▶ **EXCERPT TO READ**:
================================

Full text of article follows:

LSC at 50: Ten lessons from its history

Wisdom and war stories from someone who was present at creation of the LSC and its biggest battles.

10 Lessons from LSC History
1. Never forget where you came from.
2. Big ideas inspire big deeds, especially by youth.
3. Be entrepreneurial, then institutionalize.
4. Build a broad coalition: Keep educating the Democrats.
5. Build a broad coalition: Never give up on Republicans.
6. Build a broad coalition: Hug the Bar.
7. Survive: Get the best deal you can and stay alive.
8. Adapt and be flexible.
9. Build a broad coalition: Tell your story.
10. Be effective for your clients.

This year the Legal Services Corporation (LSC) is 50 years old and I am 80. We are both still kicking. As we celebrate the big birthday, here are some lessons from one who was present at the creation of the LSC and for its biggest battles.

1. Never forget where you came from
You must evolve. But never forget. Otherwise you may lose through neglect what was won through struggle.

Everyone in the legal aid movement should know the basic history. On July 25, 1974, President Nixon signed the Legal Services Act that created LSC (then resigned August 9, 1974). In the early 1980s the LSC was almost defunded and destroyed by the Reagan Administration. In 1996 the LSC was almost defunded, and was subjected to new restrictions on its grantees which remain today. The LSC thrived under Presidents Carter, Clinton, Obama and Biden.

Beyond the dry history, if you want to hear stories from legal aid movement leaders from those days, check out That is the website of the Consortium for the National Equal Justice Library (CNEJL), a nonprofit dedicated to preserving this history. Our website has a treasure trove of 135 oral histories (with full transcripts), narrative histories of civil and defender legal aid, selected case summaries, and much more.

2. Big ideas inspire big deeds, especially by youth
Two big themes set the stage for what became the LSC. First, something new was needed. Well-funded traditional legal aid was inadequate. Second, the law could be used as an instrument for orderly and constructive social change. In 1964, these themes were defined and fleshed out in a seminal article in the Yale Law Journal by Edgar and Jean Cahn, and in a speech by US Attorney General Nicholas deB. Katzenbach.

This vision caught fire with a generation of idealistic young lawyers who were the vanguard of the movement that launched and supported the LSC. From the late 1960s to 1985, 2,000 graduating law school students received federally funded Reginald Heber Smith Community Lawyer Fellowships. Known as “Reggies”, these young social justice lawyers were funded to work one or two years in legal services programs around the country. Many Reggies became local or national leaders.

3. Be entrepreneurial, then institutionalize
Before the LSC, there was OEO Legal Services. Its leaders were entrepreneurs and architects. They leveraged some funding and freedom to create a new federally-funded civil legal aid program. Later the LSC institutionalized this program as an independent entity with a strong foundation that could survive the storms of politics.

As part of President Lyndon Johnson’s War on Poverty, the 1964 Equal Opportunity Act created the Office of Economic Opportunity (OEO) in the White House. Legal services was not mentioned in the original Act. Jean and Edgar Cahn convinced Sargent Shriver, the first director of OEO, to include legal services in the package of activities that could be funded by OEO.

================================

▶ **DATASET EXCERPTS**:
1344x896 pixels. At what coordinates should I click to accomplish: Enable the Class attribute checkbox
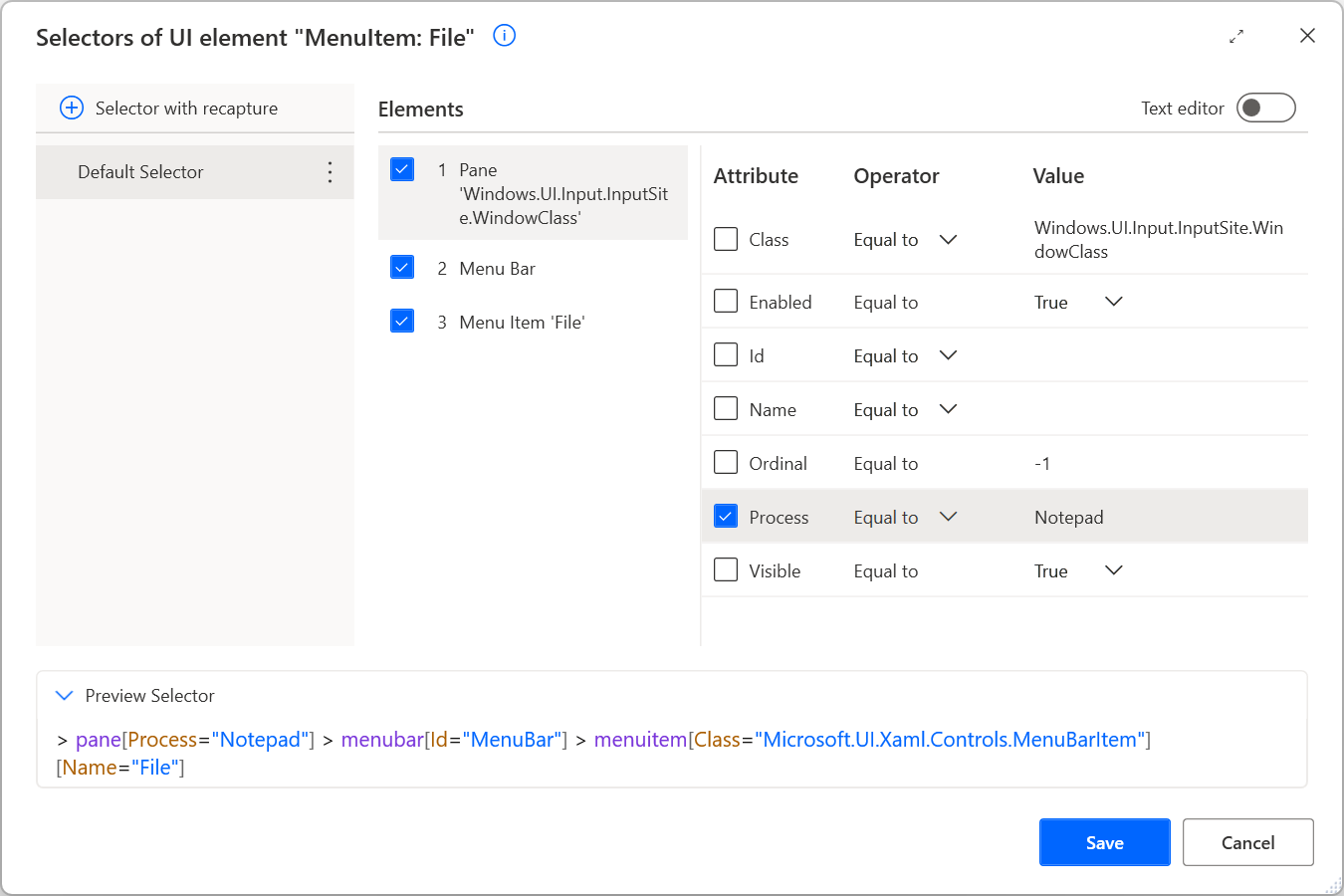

================================

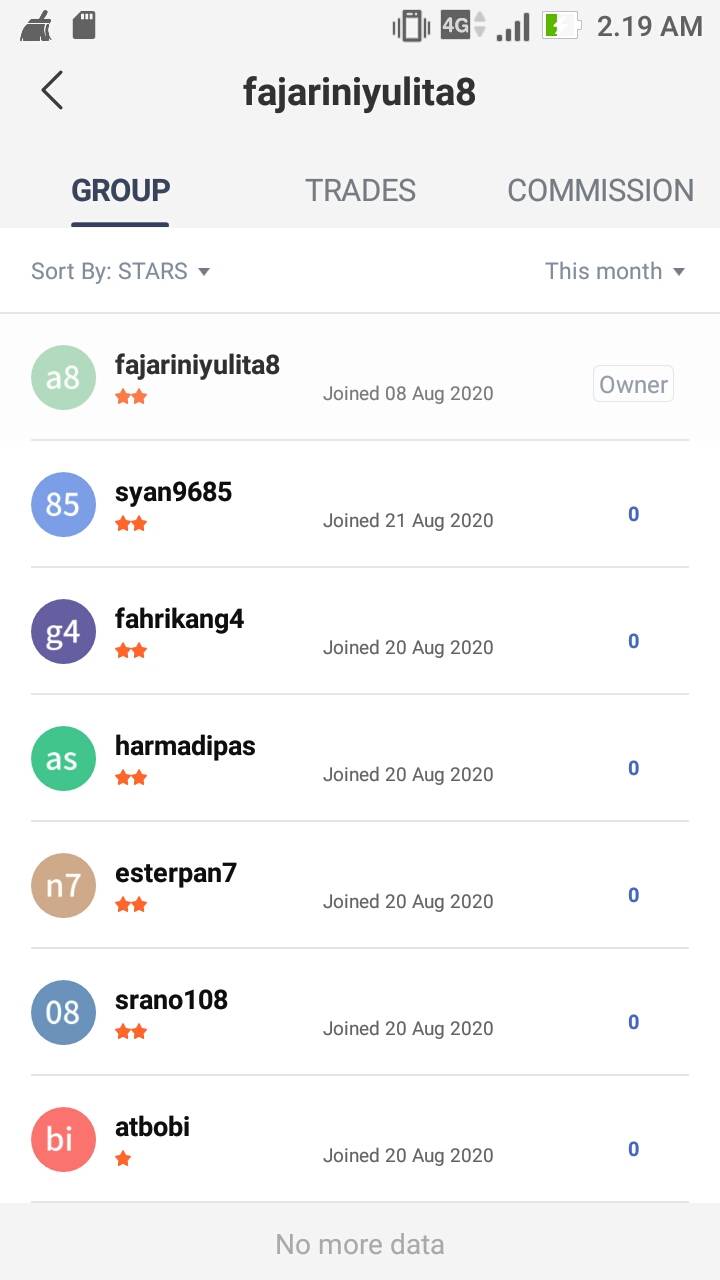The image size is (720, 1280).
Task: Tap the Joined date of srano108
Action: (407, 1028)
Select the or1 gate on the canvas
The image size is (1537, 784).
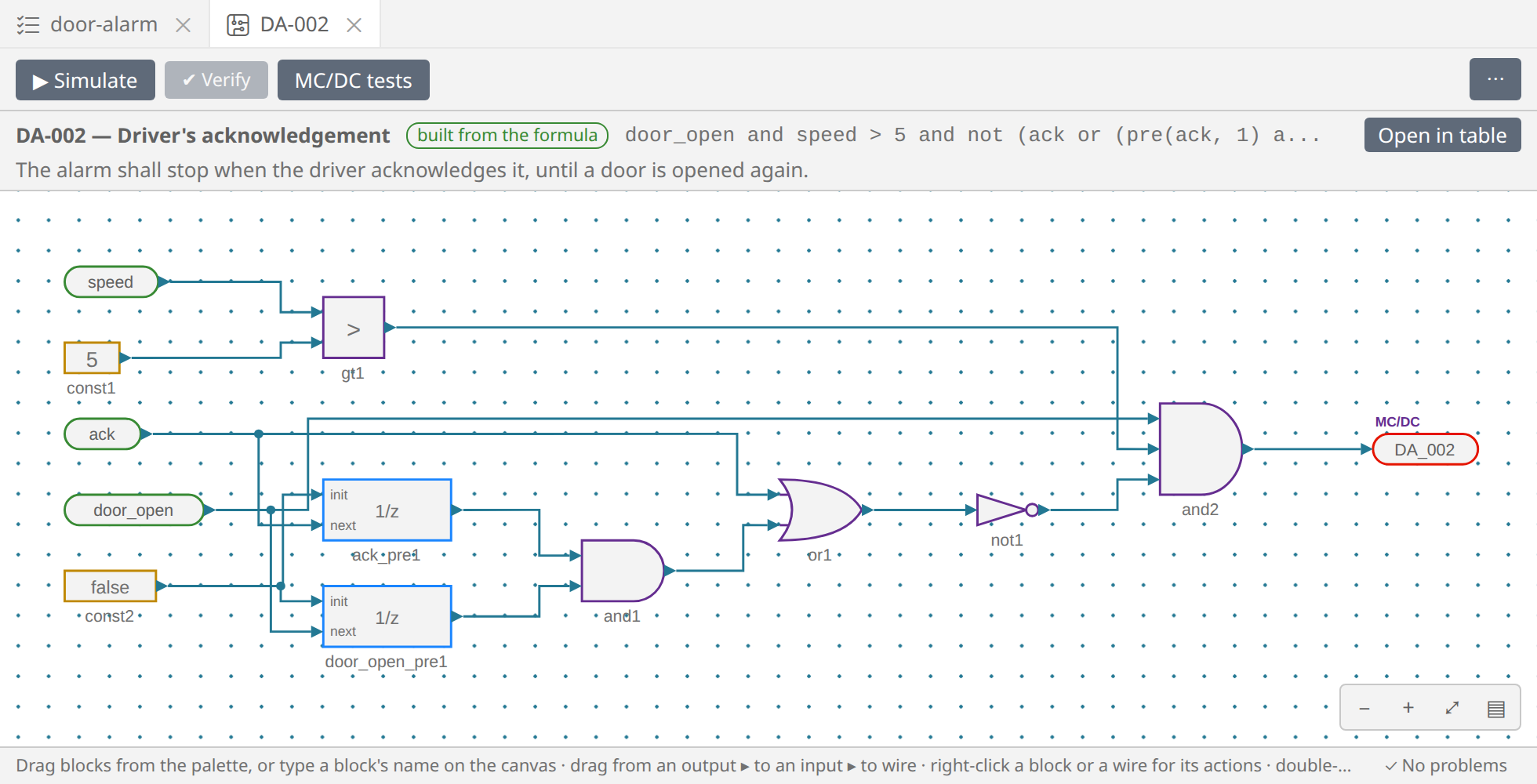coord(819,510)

================================

▶ **STATED TASK A**:
Translate this sentence from the LSC history article into Spanish: "Many Reggies became local or national leaders."
▶ **STATED TASK B**:
In the LSC history article, copy out the passage that begins at the words "9. Build a broad" and stops after "for its biggest battles.".
The items come from a separate source, not from the article on the history of the LSC.

▶ **RIGHT ANSWER A**:
Muchos Reggies se convirtieron en líderes locales o nacionales.

▶ **RIGHT ANSWER B**:
9. Build a broad coalition: Tell your story.
10. Be effective for your clients.

This year the Legal Services Corporation (LSC) is 50 years old and I am 80. We are both still kicking. As we celebrate the big birthday, here are some lessons from one who was present at the creation of the LSC and for its biggest battles.